* _Task prompt_: Rewrite the lines below as a JSON list of strings, one string per line, with blank lines omitted and the pictures left out.

====================

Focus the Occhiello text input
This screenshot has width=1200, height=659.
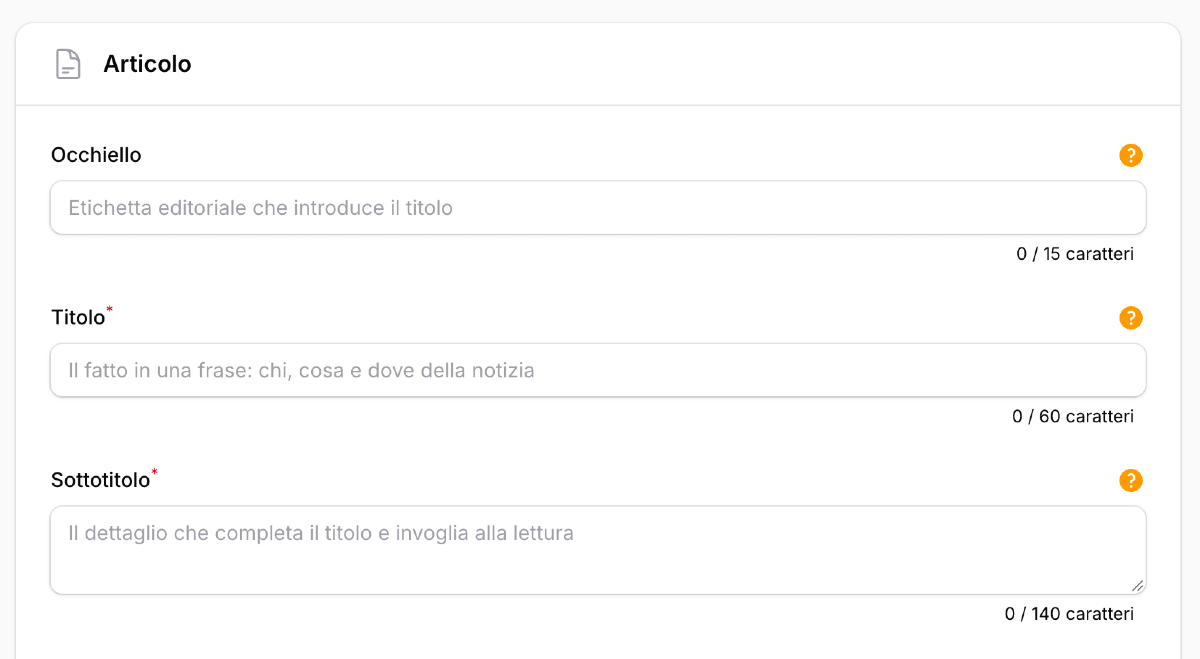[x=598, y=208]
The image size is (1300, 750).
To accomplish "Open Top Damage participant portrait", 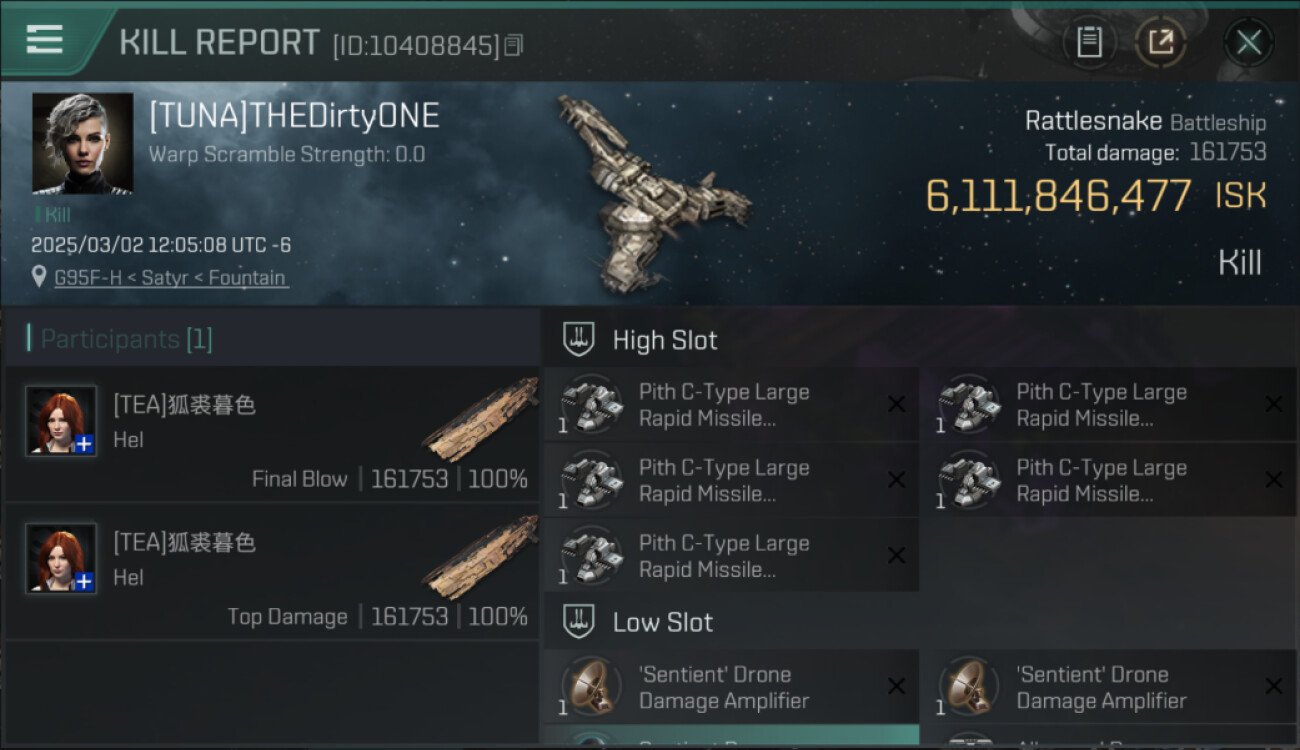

====================

* _Response to this task_:
[
  "Focus the Occhiello text input",
  "This screenshot has width=1200, height=659.",
  "[x=598, y=208]",
  "The image size is (1300, 750).",
  "To accomplish \"Open Top Damage participant portrait\", "
]